3400 N. Charles Street
Baltimore
MD 21218
Abstract
Most people take for granted that when they speak, they will be heard and understood. But for the millions who live with speech impairments caused by physical or neurological conditions, trying to communicate with others can be difficult and lead to frustration. While there have been a great number of recent advances in Automatic Speech Recognition (ASR) technologies, these interfaces can be inaccessible for those with speech impairments.
In this talk, we will present Parrotron, an end-to-end-trained speech-to-speech conversion model that maps an input spectrogram directly to another spectrogram, without utilizing any intermediate discrete representation. The system is also trained to emit words in addition to a spectrogram, in parallel.
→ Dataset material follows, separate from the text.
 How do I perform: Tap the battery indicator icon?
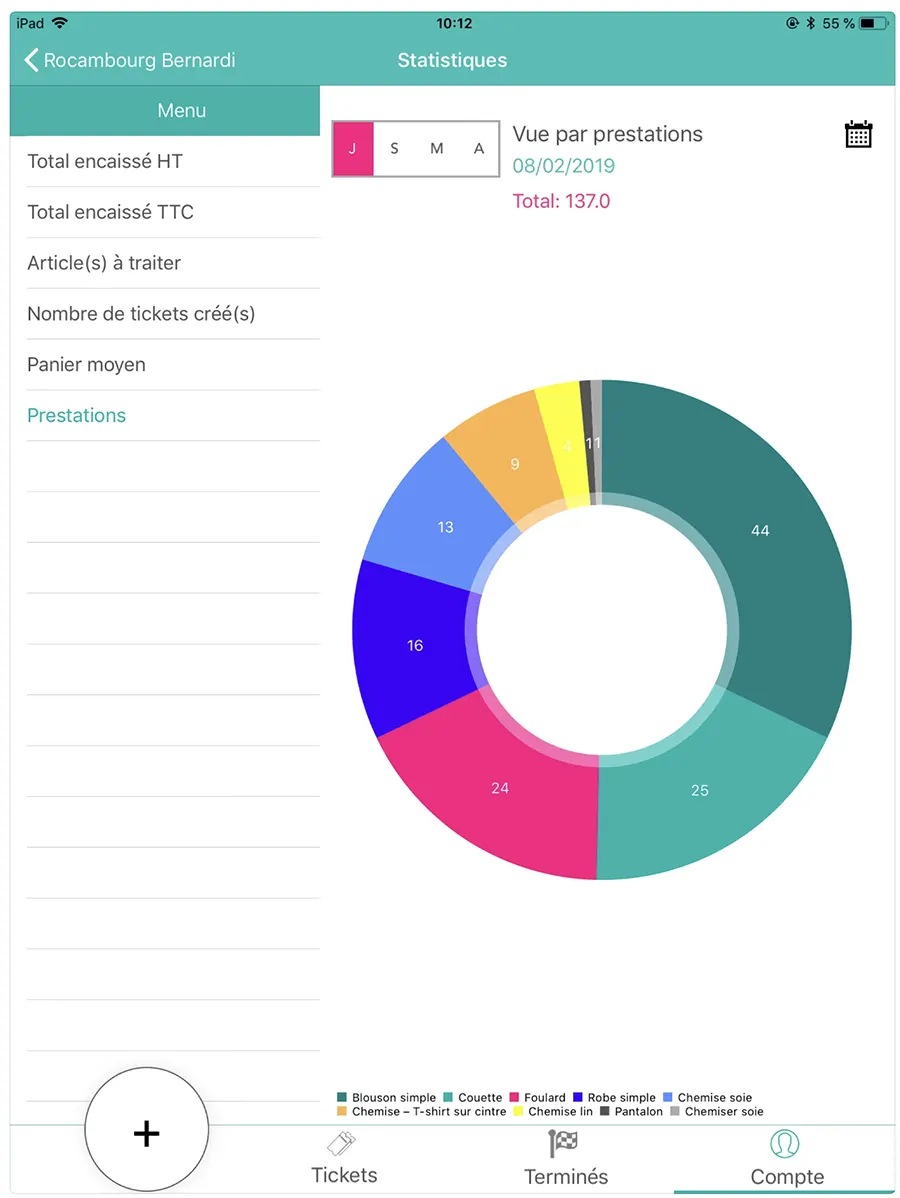[874, 22]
We demonstrate that this model can be trained to normalize speech from any speaker regardless of accent, prosody, and background noise, into the voice of a single canonical target speaker with a fixed accent and consistent articulation and prosody. We further show that this normalization model can be adapted to normalize highly atypical speech from speakers with a variety of speech impairments (due to, ALS, Cerebral-Palsy, Deafness, Stroke, Brain Injury, etc.) , resulting in significant improvements in intelligibility and naturalness, measured via a speech recognizer and listening tests. Finally, demonstrating the utility of this model on other speech tasks, we show that the same model architecture can be trained to perform a speech separation task.
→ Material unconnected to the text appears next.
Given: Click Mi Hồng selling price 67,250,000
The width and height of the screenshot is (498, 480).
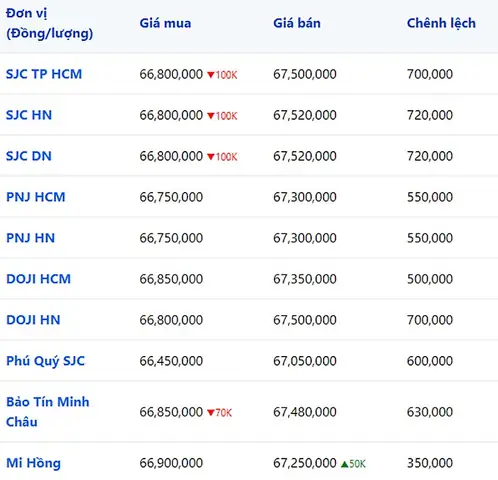Looking at the screenshot, I should [x=305, y=463].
Dimitri will give a brief description of some key moments in development of speech recognition algorithms that he was involved in and their applications to YouTube closed captions, Live Transcribe and wearable subtitles.
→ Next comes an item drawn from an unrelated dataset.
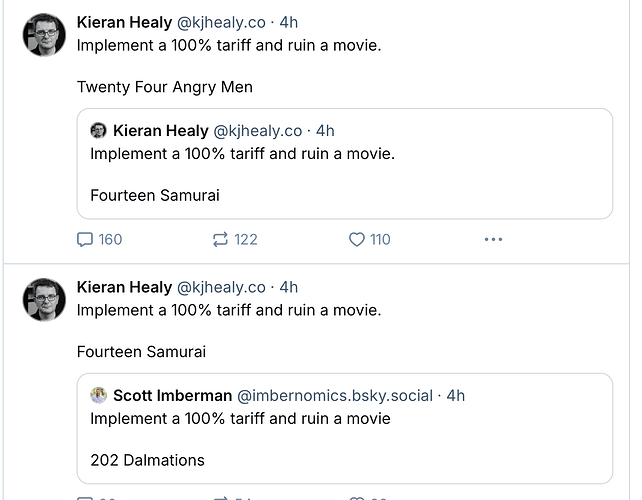
Task: Open Kieran Healy name on second post
Action: coord(124,287)
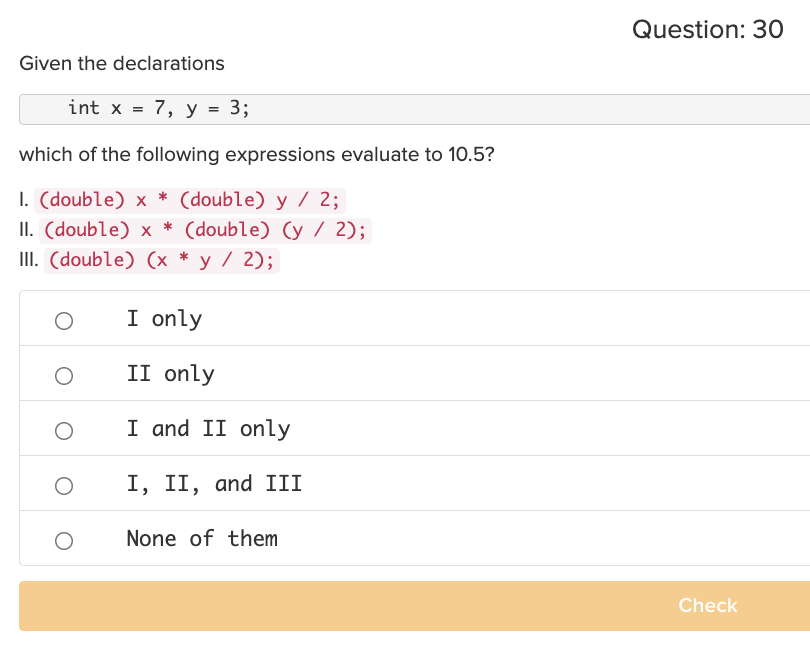Click expression I code '(double) x * (double) y / 2;'
The width and height of the screenshot is (810, 656).
point(190,200)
Fadi will then speak about the development of Parrotron.
Biographies
Dimitri Kanevsky started his career at Google working on speech recognition algorithms. Prior to joining Google, Dimitri was a Research staff member in the Speech Algorithms Department at IBM. Prior to IBM, he worked at a number of centers for higher mathematics, including Max Planck Institute in Germany and the Institute for Advanced Studies in Princeton. He currently holds 295 US patents and was Master Inventor at IBM. MIT Technology Review recognized Dimitri conversational biometrics based security patent as one of five most influential patents for 2003. In 2012 Dimitri was honored at the White House as a Champion of Change for his efforts to advance access to science, technology, engineering, and math.
Fadi Biadsy is a senior staff research scientist at Google NY for the past ten years. He has been exploring and leading multiple projects at Google, including speech recognition, speech conversion, language modeling, and semantic understanding. He received his PhD from Columbia University in 2011. At Columbia, he researched a variety of speech and language processing projects including, dialect and accent recognition, speech recognition, charismatic speech and question answering. He holds a BSc and MSc in mathematics and computer science. He worked on handwriting recognition during his masters degree and he worked as a senior software developer for five years at Dalet digital media systems building multimedia broadcasting systems.